Start of PROVIDED RECORDS
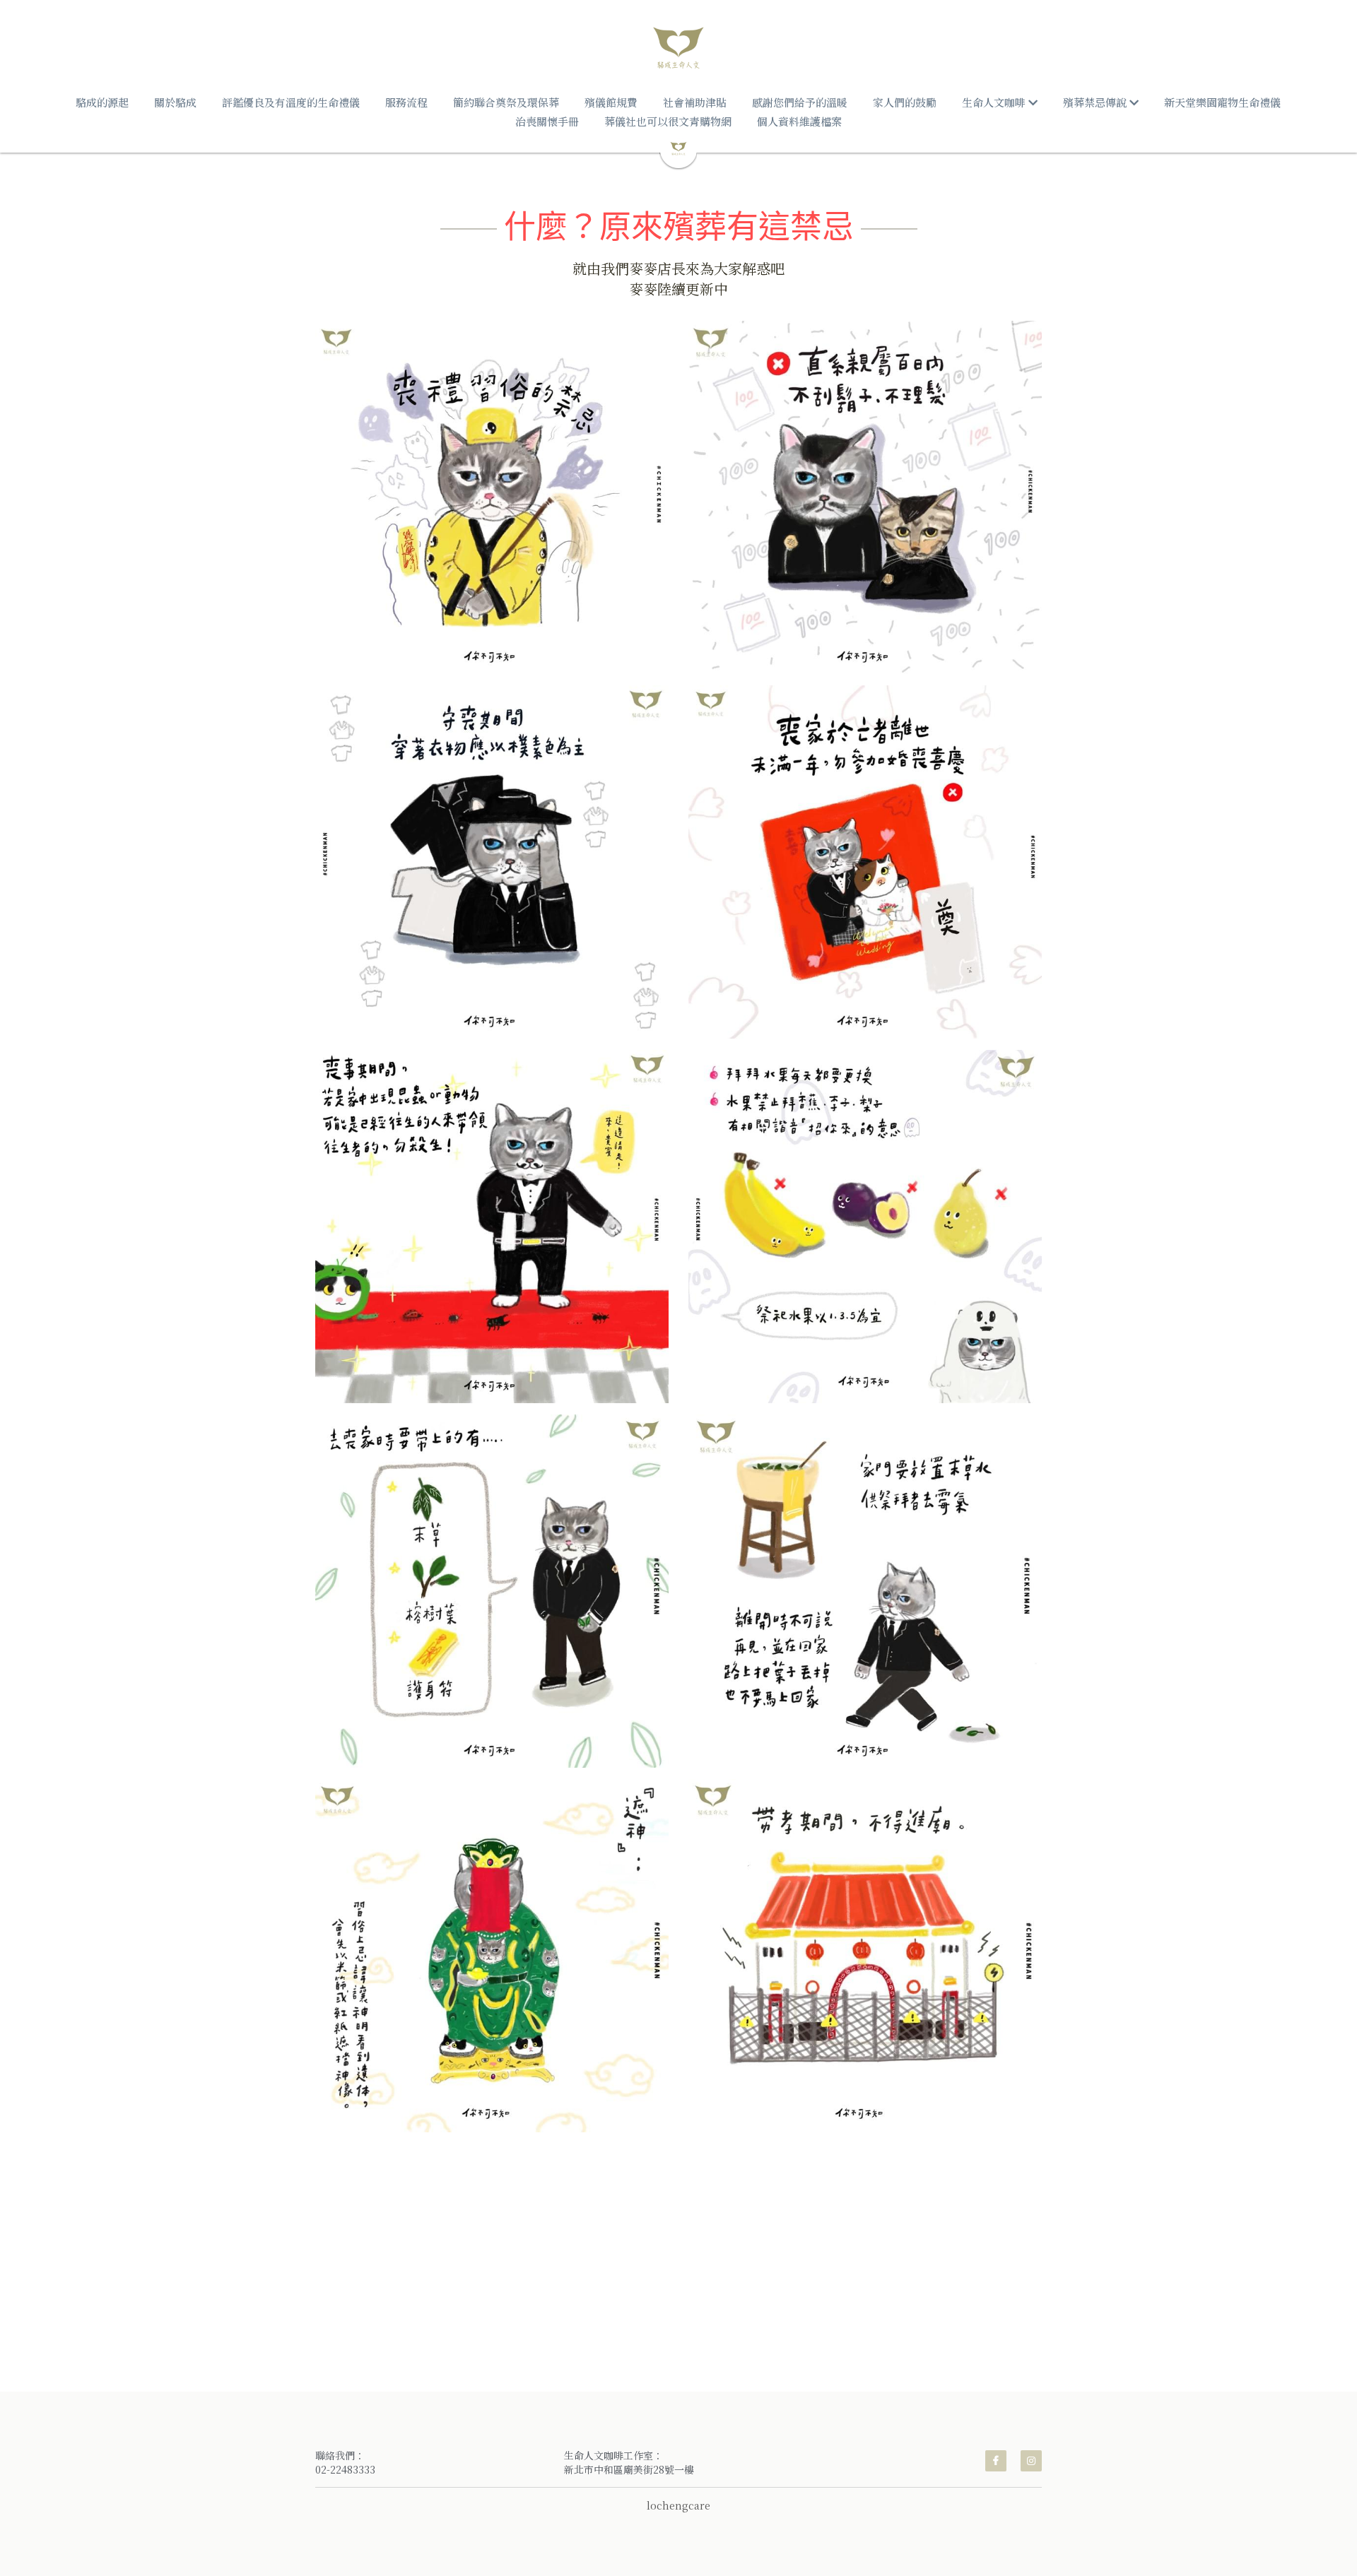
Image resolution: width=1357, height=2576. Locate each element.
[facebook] (995, 2460)
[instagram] (1031, 2460)
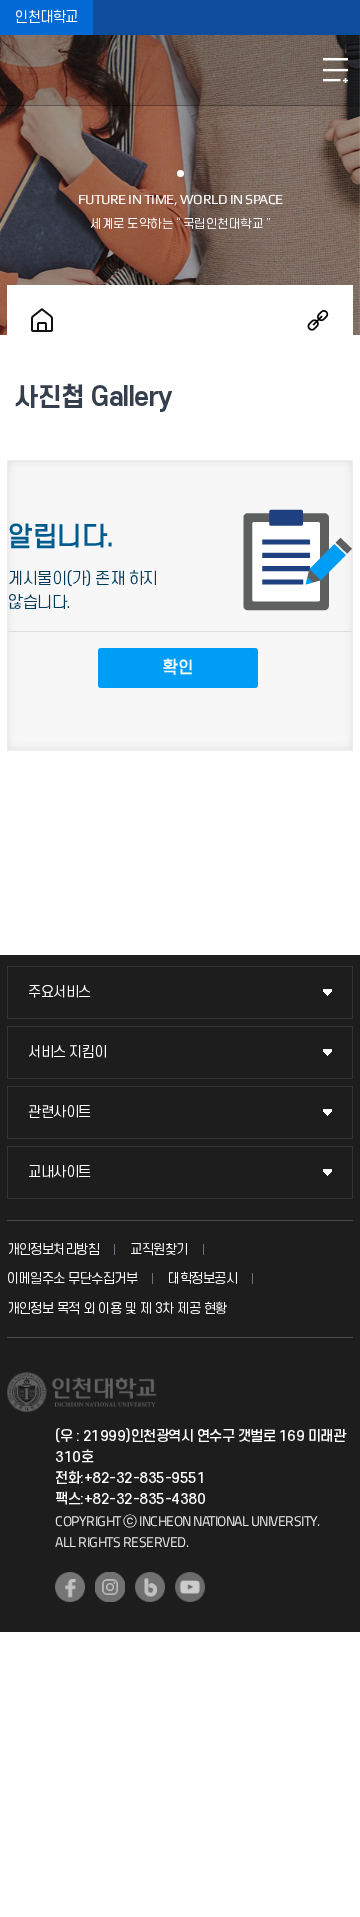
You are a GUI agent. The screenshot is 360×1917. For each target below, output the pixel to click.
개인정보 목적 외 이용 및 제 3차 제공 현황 (117, 1308)
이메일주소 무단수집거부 (72, 1278)
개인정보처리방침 (53, 1249)
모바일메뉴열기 (335, 70)
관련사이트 (59, 1112)
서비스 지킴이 (67, 1052)
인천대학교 (46, 17)
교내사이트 (59, 1172)
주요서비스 (59, 992)
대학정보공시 (202, 1278)
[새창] (70, 1587)
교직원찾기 (159, 1249)
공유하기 (318, 320)
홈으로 (42, 320)
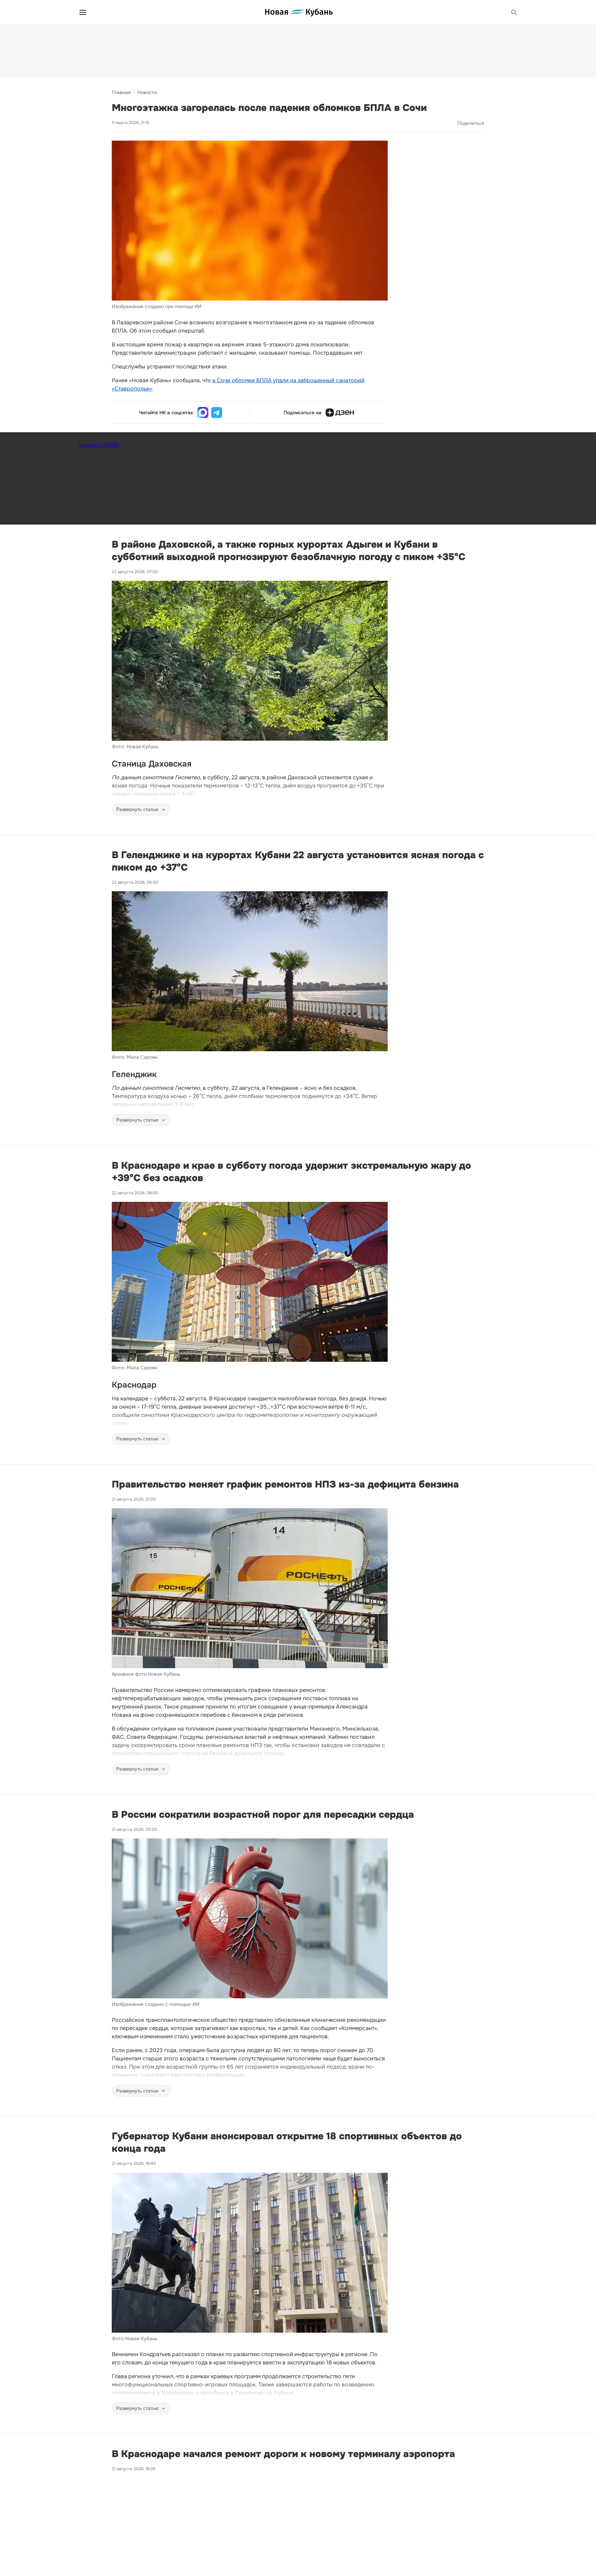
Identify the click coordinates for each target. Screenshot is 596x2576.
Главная (121, 92)
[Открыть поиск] (514, 12)
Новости (147, 92)
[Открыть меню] (83, 12)
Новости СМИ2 (99, 444)
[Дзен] (340, 412)
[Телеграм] (216, 412)
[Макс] (202, 412)
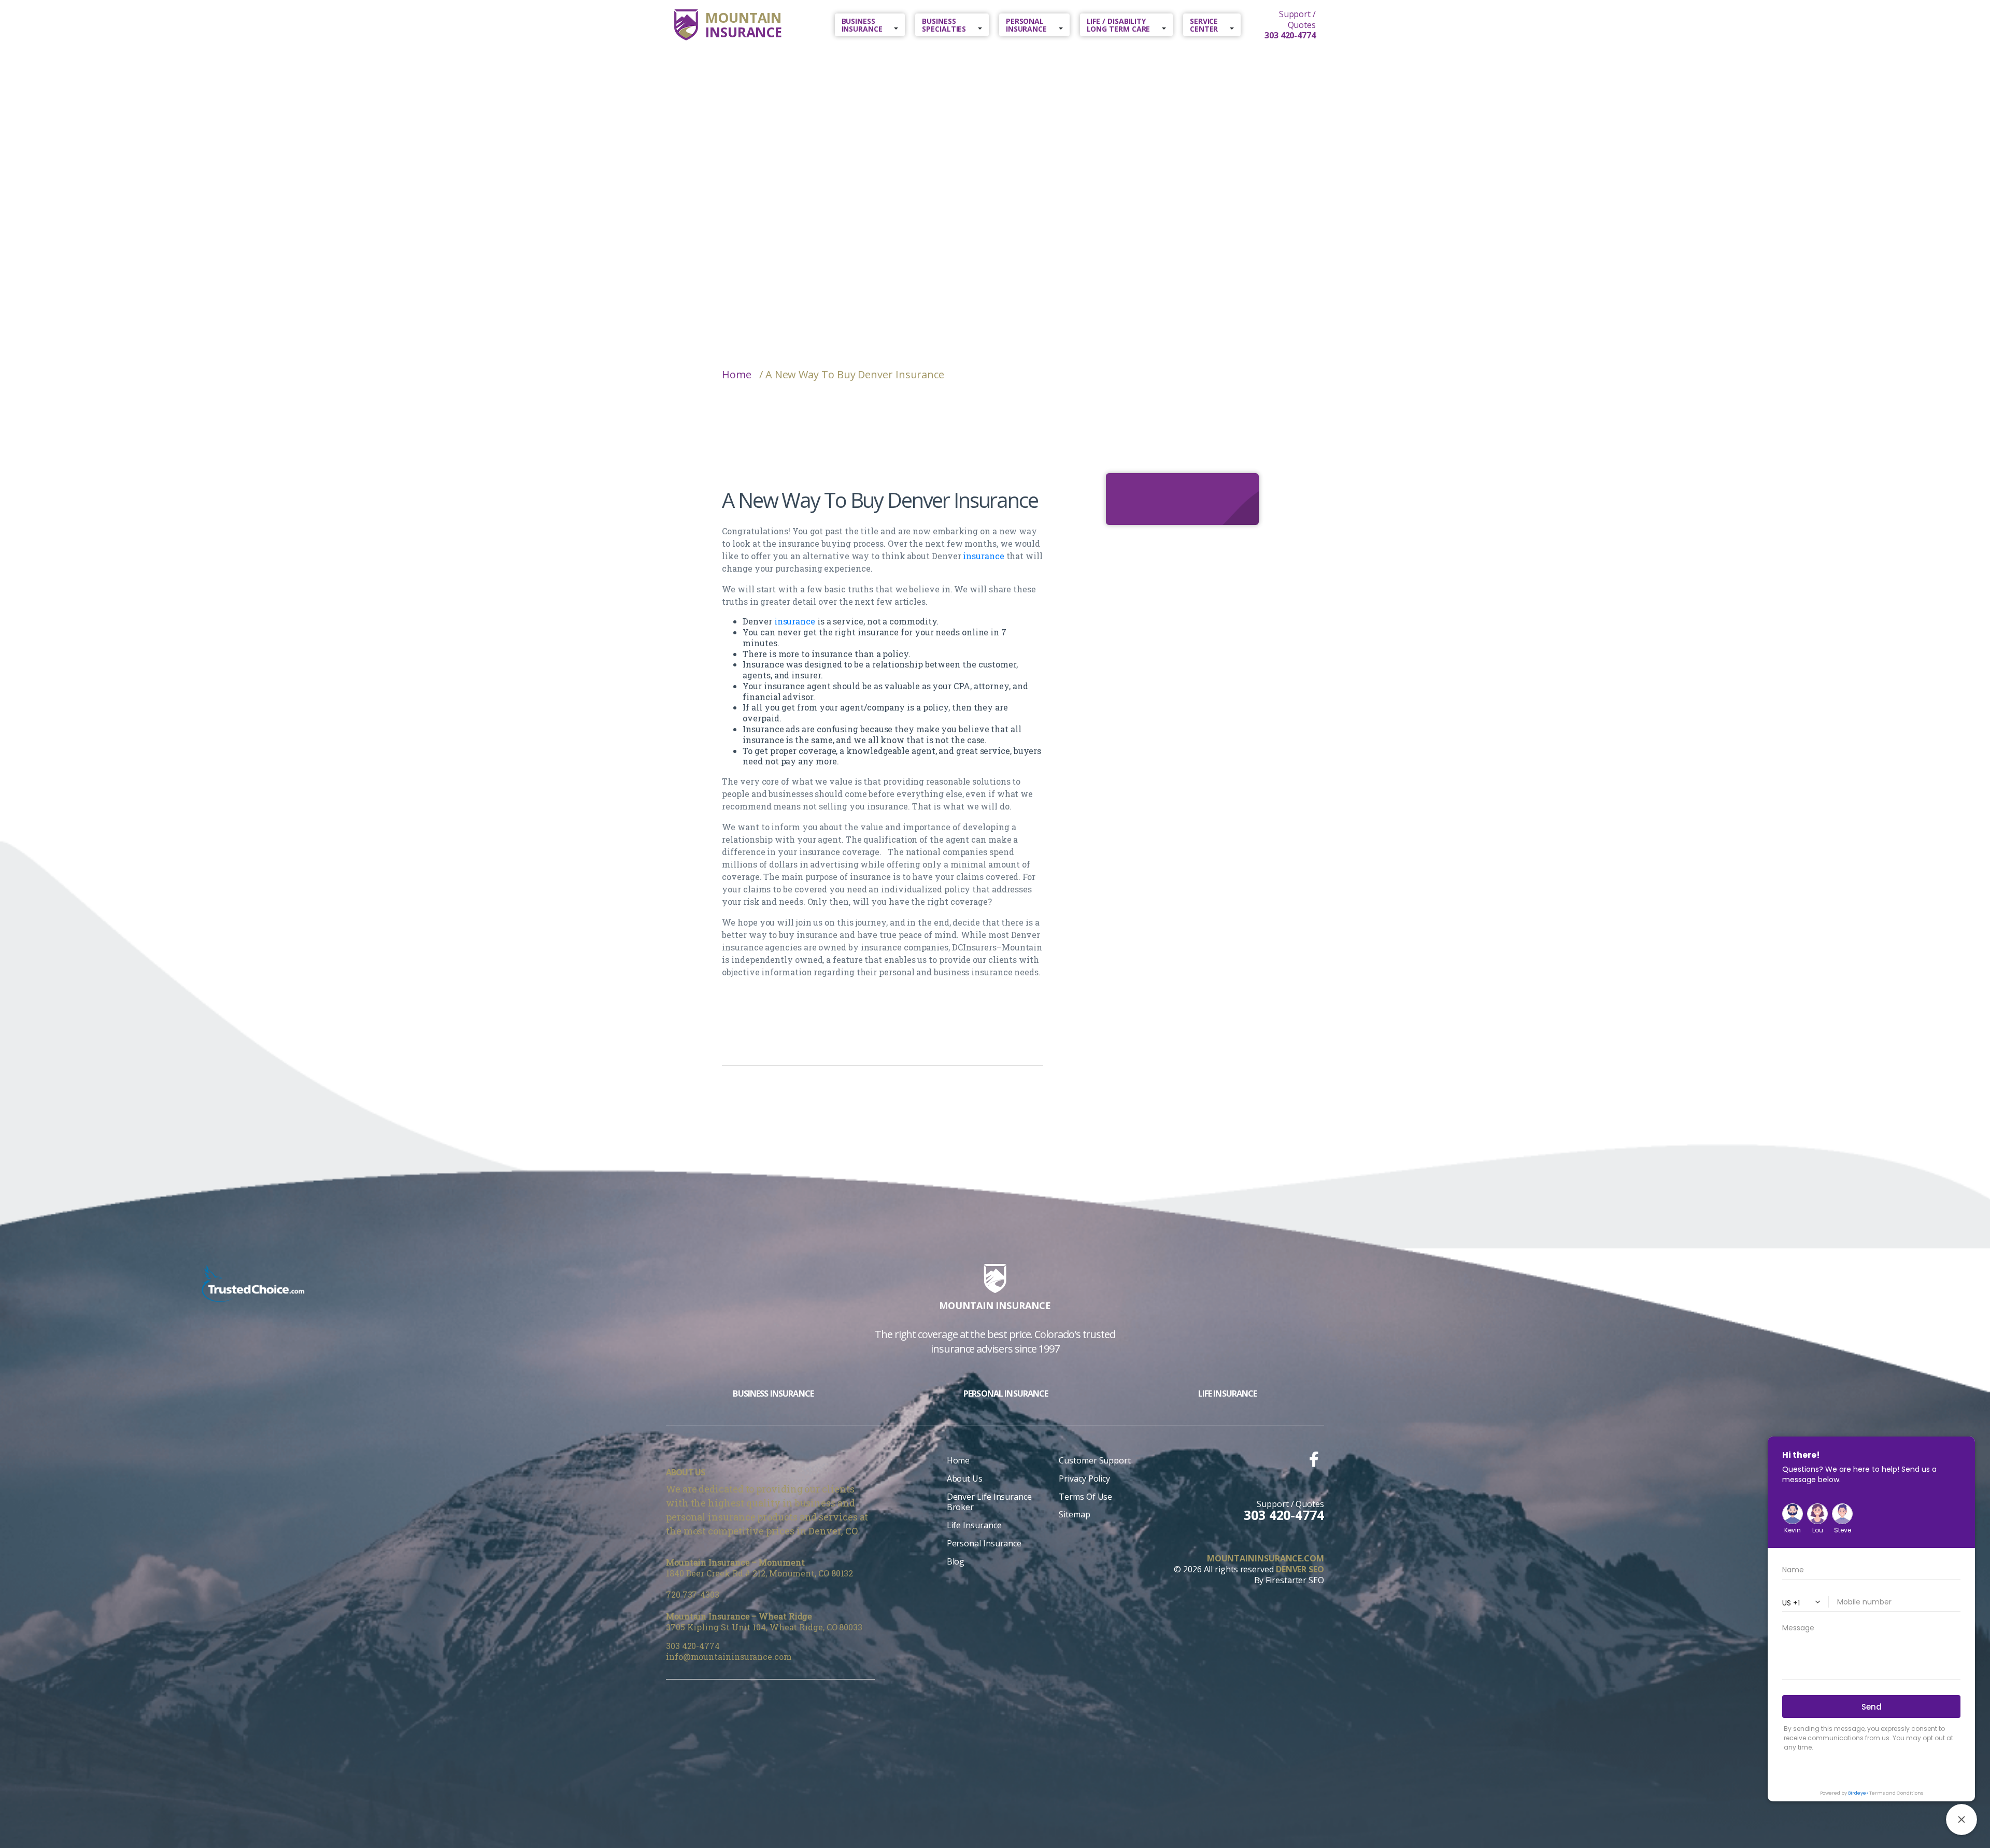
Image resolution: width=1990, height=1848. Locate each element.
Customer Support (1095, 1460)
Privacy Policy (1084, 1478)
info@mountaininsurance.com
End of PROVIDED RECORDS
- [ASSIGNMENT]:
Pull out every line holding "Locate" from the records above, and copy it.

- [COMPLETED EXERCISE]:
Image resolution: width=1357, height=2576. Locate each element.
Image resolution: width=1990, height=1848. Locate each element.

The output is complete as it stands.